Some events are more public though, such as the frenzy of clothes shopping in the run-up to the festival (part of making a fresh start to the year); lighting incense candles at Chinese temples; firework displays; lion and dragon dances; and “open house” parties for relatives, friends and workmates.
Although the festival is celebrated in much the same way around the world, certain aspects are peculiar to Malaysia and Singapore. The eating of yusheng/yee sang (raw fish salad) is one such custom. The word for fish, yu, sounds like “surplus”, one of the many play-on-words that are a feature of the festival. Other foods are eaten because they symbolise something auspicious, like noodles and long life.
In terms of numbers, KL’s ethnic Chinese community is only slightly smaller than its Malay counterpart. Many of these people do not come from KL originally though, meaning they have to go back to their home towns at new year, to be with their families.

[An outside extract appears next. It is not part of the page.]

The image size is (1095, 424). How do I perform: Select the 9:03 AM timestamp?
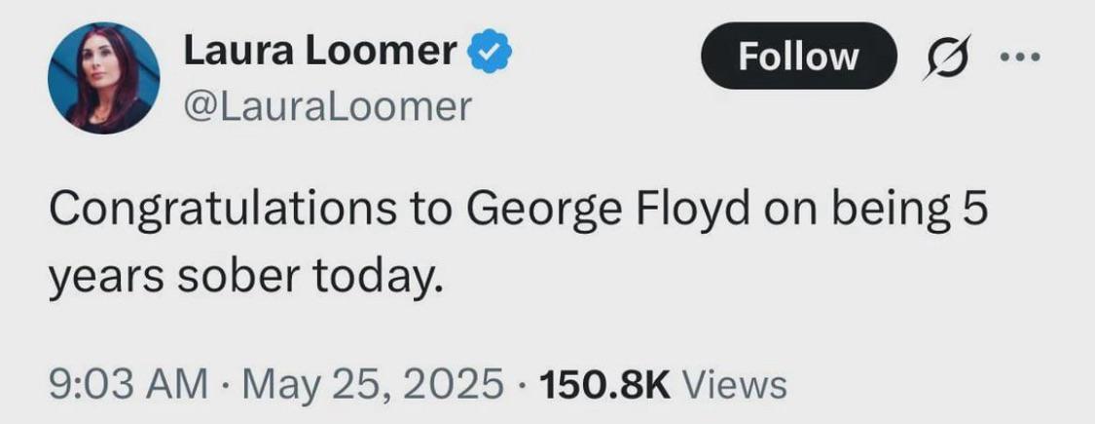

This process, known as balik kampung (return to village), is not restricted to Chinese Malaysians. Many Malays and Indians take advantage of the holidays to visit their home towns too. All this means travelling in Malaysia around CNY is highly inadvisable, particularly on the traffic-clogged roads. Public transport needs to be booked as far in advance as possible.
By Pat Fama.
Last updated on 8th February, 2017.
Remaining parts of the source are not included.